We introduce a statistical model that does not assume that MOI follows a parametric distribution, i.e., the most flexible possible approach. The method is designed to estimate the distribution of MOI and allele frequency distributions from a single molecular marker. We derive the likelihood function and propose a maximum likelihood approach to estimate the desired parameters. The expectation maximization algorithm (EM algorithm) is used to numerically calculate the maximum likelihood estimate.

Results

By numerical simulations, we evaluate the performance of the proposed method in comparison to an established method that assumes a Poisson distribution for MOI. Our results suggest that the Poisson model performs sufficiently well if MOI is not highly over-dispersed. Hence, any model extension will not greatly improve the estimation of MOI. However, if MOI is highly over-dispersed, the method is less biased. We exemplify the method by analyzing three empirical evidence in P. falciparum data sets from drug resistance studies in Venezuela, Cameroon, and Kenya.
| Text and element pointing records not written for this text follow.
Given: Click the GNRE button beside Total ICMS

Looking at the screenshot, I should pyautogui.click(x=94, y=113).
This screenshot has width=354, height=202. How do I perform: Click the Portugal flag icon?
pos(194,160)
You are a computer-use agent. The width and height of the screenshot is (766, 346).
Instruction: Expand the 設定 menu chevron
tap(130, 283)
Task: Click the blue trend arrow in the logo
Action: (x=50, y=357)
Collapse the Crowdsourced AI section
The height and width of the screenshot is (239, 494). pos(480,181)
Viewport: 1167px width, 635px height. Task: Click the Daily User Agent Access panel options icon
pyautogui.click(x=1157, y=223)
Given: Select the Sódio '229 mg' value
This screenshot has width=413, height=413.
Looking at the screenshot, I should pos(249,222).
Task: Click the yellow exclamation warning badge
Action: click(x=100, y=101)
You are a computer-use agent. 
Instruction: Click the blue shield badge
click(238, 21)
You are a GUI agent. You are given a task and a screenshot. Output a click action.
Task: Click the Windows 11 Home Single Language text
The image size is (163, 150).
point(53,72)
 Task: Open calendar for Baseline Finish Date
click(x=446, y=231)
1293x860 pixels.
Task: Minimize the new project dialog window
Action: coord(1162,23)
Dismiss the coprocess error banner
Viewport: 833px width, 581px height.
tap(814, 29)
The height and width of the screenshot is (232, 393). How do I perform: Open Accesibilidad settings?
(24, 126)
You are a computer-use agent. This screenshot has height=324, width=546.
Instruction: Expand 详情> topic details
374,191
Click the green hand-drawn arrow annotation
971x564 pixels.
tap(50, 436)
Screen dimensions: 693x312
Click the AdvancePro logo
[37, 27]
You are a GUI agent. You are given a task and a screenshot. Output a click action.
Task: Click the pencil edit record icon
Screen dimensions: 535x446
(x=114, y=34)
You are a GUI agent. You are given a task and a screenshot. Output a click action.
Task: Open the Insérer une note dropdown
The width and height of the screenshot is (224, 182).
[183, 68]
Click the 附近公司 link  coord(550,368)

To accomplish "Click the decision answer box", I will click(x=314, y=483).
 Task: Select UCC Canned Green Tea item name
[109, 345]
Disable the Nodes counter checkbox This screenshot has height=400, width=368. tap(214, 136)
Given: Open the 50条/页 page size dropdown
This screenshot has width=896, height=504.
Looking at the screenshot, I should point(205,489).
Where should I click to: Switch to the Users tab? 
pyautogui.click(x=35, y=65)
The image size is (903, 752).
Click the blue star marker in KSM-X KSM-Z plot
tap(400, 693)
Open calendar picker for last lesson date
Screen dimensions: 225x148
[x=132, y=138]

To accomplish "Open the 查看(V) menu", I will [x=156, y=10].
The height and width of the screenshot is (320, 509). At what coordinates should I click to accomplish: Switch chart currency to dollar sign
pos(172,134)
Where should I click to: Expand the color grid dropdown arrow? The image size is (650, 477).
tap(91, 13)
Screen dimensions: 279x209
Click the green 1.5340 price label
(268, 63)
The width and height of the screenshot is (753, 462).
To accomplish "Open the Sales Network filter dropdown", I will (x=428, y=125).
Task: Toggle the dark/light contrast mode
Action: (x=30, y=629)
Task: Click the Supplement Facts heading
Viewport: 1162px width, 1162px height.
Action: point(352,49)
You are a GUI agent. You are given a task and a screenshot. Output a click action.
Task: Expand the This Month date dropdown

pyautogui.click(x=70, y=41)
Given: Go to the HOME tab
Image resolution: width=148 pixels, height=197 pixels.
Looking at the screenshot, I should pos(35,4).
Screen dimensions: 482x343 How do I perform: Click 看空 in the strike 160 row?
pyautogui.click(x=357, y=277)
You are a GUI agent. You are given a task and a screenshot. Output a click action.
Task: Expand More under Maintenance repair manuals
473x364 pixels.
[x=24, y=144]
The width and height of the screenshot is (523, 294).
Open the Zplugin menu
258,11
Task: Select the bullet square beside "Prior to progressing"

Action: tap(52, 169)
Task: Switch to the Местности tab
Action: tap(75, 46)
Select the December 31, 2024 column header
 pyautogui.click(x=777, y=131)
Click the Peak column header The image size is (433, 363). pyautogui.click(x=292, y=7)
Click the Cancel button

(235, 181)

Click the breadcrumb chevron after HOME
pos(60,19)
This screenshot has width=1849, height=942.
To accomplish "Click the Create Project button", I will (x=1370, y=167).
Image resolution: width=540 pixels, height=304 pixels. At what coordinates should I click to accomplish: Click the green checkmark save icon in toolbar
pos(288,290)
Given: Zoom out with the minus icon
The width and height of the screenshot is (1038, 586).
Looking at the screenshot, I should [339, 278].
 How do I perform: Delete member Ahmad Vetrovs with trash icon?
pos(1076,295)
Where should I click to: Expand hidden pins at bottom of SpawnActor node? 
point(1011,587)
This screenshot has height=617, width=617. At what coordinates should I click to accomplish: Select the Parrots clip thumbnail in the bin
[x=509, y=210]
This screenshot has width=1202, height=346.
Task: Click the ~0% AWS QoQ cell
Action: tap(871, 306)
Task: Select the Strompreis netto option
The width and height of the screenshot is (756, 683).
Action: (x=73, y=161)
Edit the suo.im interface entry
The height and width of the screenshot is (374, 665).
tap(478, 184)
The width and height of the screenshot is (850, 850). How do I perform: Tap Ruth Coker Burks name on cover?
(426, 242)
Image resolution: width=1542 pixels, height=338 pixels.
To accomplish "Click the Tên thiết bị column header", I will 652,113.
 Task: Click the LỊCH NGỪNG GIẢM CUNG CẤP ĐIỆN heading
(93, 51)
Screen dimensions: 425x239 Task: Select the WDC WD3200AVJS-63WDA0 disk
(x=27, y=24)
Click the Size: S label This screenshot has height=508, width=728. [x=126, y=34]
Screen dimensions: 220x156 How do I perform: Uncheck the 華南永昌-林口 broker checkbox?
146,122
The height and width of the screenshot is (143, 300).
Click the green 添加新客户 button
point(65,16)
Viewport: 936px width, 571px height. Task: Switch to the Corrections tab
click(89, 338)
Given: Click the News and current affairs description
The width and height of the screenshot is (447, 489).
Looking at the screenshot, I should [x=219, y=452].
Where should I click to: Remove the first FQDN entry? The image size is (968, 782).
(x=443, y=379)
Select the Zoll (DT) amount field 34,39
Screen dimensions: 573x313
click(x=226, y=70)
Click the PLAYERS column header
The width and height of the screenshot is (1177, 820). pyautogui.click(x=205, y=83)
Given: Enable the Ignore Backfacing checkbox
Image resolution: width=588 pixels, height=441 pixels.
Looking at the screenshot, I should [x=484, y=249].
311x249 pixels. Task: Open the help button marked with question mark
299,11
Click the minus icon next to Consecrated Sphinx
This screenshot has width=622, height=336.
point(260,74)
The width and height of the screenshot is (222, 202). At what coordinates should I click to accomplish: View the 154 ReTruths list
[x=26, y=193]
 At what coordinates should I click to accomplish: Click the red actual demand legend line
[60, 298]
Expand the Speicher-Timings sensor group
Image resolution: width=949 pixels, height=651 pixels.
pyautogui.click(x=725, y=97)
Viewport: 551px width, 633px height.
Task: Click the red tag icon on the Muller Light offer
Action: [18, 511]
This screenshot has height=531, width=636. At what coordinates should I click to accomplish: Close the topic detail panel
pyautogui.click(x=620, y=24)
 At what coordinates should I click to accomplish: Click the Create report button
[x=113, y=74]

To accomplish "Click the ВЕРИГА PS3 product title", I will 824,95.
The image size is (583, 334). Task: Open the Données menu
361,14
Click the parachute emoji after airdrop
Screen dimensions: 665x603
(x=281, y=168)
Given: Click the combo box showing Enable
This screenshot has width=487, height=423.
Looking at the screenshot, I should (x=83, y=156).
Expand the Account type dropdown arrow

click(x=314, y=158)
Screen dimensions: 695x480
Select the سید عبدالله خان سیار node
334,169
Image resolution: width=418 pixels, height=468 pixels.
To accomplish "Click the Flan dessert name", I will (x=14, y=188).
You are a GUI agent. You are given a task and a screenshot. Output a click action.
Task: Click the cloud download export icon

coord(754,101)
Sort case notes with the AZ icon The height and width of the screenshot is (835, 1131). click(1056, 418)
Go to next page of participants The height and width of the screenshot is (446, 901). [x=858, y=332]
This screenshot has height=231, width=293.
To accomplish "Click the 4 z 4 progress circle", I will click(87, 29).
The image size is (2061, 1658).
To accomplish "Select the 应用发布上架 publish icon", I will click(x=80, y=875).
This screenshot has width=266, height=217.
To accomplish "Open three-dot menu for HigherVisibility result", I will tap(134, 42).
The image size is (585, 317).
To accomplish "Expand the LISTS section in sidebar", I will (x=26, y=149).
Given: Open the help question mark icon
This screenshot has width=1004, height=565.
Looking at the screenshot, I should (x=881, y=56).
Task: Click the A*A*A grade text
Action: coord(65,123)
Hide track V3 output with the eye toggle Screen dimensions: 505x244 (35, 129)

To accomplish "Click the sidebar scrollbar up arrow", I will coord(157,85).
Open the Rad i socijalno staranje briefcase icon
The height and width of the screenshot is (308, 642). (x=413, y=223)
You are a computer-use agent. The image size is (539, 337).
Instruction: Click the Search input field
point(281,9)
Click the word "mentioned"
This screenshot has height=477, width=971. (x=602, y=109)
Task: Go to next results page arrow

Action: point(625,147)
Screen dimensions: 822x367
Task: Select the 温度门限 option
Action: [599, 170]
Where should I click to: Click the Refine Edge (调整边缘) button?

Based on the allele frequency estimates, we estimate the heterozygosity and the average MOI for the respective microsatellite markers.

Discussion

In conclusion, the proposed non-parametric method to estimate the distribution of MOI is appropriate when the transmission intensities in the population are heterogeneous, yielding an over-dispersed distribution. If MOI is not highly over-dispersed, the Poisson model is sufficiently accurate and cannot be improved by other methods. The EM algorithm provides a numerically stable method to derive MOI estimates and is made available as an R script.